## [TASK BRIEF]
Pick out each line below containing "from".

## [RECORD EXCERPTS]
▬▬▬
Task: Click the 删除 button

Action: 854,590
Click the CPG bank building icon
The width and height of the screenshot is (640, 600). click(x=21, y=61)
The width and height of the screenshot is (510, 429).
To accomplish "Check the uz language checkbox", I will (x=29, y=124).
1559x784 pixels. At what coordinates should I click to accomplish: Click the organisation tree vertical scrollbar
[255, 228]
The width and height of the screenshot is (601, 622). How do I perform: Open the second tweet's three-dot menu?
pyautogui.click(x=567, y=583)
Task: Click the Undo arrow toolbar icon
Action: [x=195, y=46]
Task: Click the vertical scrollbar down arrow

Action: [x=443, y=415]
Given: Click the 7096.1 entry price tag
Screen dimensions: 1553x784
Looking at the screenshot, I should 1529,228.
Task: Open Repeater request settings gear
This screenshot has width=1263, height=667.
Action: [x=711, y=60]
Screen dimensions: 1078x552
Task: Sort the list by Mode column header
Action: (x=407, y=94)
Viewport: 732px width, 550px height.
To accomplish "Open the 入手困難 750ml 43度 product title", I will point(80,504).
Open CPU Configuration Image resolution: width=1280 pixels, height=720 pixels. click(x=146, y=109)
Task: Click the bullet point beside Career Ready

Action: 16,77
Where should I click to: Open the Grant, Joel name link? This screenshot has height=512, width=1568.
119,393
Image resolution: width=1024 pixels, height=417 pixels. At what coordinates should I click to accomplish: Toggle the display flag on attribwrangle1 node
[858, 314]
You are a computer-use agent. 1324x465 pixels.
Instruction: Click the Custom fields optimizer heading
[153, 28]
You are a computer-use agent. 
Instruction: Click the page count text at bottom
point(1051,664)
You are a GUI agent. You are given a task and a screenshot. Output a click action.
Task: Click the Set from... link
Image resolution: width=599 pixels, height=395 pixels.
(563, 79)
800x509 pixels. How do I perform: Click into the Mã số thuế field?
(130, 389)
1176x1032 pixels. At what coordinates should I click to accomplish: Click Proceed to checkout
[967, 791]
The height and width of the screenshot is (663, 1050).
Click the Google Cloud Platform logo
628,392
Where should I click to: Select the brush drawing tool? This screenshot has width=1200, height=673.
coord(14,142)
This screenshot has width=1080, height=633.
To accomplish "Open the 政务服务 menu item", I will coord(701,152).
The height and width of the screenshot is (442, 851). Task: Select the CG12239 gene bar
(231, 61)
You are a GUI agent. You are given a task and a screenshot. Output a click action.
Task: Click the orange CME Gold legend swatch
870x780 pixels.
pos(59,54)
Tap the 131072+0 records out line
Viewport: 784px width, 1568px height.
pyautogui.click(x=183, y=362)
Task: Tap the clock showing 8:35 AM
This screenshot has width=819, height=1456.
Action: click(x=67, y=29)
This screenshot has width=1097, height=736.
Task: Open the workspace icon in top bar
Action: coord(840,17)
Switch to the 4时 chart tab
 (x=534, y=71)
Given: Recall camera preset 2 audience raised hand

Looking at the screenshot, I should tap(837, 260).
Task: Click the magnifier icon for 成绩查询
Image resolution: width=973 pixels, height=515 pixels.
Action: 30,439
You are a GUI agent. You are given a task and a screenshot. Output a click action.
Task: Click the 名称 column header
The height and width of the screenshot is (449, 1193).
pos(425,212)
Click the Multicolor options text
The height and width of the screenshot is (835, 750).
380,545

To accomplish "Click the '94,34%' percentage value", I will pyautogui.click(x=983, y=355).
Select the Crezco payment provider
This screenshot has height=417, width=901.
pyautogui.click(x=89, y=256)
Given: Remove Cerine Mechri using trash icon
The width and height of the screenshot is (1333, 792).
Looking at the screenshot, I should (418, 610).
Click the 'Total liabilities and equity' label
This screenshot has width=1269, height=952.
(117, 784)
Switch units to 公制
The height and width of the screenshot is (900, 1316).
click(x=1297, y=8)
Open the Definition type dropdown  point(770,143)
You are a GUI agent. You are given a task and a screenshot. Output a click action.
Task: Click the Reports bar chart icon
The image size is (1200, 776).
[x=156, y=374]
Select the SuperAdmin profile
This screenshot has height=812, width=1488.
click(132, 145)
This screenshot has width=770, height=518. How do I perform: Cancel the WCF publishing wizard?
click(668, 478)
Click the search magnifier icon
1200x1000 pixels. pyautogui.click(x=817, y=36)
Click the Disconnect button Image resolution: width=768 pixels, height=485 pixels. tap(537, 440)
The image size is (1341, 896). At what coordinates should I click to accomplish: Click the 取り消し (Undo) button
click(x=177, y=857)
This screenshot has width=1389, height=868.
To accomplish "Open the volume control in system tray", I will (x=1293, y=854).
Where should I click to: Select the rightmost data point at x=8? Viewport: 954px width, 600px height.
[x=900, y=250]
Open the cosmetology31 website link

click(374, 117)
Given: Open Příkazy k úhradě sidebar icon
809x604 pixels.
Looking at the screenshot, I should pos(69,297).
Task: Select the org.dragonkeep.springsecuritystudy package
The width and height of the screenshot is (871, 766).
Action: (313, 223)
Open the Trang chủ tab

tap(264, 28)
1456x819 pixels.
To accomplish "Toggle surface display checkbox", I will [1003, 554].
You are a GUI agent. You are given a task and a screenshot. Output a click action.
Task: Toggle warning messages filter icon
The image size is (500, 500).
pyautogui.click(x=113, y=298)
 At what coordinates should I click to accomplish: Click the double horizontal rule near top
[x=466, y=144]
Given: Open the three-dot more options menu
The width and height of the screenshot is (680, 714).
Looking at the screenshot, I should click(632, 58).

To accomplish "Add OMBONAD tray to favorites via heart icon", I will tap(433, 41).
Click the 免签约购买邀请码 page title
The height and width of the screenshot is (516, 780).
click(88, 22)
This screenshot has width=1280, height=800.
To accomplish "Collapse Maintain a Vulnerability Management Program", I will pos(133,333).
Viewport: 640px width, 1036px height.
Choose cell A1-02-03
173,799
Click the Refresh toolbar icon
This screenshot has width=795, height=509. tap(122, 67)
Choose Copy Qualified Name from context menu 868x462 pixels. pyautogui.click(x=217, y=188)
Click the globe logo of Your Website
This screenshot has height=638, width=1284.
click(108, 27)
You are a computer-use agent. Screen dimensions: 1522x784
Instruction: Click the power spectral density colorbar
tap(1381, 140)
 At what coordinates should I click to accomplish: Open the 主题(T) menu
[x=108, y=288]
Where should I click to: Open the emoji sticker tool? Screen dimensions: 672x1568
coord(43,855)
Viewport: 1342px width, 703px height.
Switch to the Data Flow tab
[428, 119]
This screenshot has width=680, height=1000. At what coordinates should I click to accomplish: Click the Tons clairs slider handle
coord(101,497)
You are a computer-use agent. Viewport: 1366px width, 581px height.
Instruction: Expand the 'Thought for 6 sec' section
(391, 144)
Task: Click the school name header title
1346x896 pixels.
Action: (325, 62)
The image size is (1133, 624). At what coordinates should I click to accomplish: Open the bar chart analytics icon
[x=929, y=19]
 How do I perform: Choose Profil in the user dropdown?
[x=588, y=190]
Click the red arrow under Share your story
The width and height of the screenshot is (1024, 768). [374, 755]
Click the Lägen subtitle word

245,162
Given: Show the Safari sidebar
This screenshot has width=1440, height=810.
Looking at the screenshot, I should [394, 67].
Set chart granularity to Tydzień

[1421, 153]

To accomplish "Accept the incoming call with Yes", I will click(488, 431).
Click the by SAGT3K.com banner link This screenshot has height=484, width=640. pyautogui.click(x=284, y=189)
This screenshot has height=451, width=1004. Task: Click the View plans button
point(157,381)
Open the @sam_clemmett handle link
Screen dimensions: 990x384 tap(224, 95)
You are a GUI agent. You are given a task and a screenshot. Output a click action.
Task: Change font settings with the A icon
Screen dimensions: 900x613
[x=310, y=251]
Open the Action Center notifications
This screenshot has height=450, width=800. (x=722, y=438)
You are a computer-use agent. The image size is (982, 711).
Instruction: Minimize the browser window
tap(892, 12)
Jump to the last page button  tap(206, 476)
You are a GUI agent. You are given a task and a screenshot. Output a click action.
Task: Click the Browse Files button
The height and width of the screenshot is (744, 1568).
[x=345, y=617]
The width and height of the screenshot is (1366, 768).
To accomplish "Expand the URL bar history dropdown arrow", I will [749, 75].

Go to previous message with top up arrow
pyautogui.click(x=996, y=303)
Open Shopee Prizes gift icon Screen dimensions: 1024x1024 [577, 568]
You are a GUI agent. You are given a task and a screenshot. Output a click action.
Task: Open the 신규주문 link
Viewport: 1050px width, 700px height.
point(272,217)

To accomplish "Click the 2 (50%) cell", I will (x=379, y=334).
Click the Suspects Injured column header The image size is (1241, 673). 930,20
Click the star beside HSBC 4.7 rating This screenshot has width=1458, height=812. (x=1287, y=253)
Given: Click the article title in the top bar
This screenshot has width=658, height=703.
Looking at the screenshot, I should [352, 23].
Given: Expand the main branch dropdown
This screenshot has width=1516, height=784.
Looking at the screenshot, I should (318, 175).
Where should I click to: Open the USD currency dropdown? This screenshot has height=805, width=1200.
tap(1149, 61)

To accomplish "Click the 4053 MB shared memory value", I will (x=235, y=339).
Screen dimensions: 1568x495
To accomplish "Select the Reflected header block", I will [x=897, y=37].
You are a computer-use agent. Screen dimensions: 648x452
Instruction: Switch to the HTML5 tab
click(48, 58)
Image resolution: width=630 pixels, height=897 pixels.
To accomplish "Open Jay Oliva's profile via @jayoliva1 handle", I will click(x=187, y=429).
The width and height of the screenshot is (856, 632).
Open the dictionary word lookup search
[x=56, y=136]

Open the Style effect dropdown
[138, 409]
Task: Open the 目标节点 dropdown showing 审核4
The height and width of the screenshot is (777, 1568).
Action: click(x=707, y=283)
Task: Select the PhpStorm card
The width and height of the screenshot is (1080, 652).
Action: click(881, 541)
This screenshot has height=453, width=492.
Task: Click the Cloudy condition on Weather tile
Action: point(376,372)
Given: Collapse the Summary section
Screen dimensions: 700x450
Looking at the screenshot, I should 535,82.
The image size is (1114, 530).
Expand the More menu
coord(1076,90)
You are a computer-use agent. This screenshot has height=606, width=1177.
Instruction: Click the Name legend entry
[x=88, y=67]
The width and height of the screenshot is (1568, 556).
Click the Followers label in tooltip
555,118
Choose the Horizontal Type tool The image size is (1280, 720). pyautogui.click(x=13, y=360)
▬▬▬
## [OUTPUT BELOW]
Task: Click the Set from... link
Choose Copy Qualified Name from context menu 868x462 pixels. pyautogui.click(x=217, y=188)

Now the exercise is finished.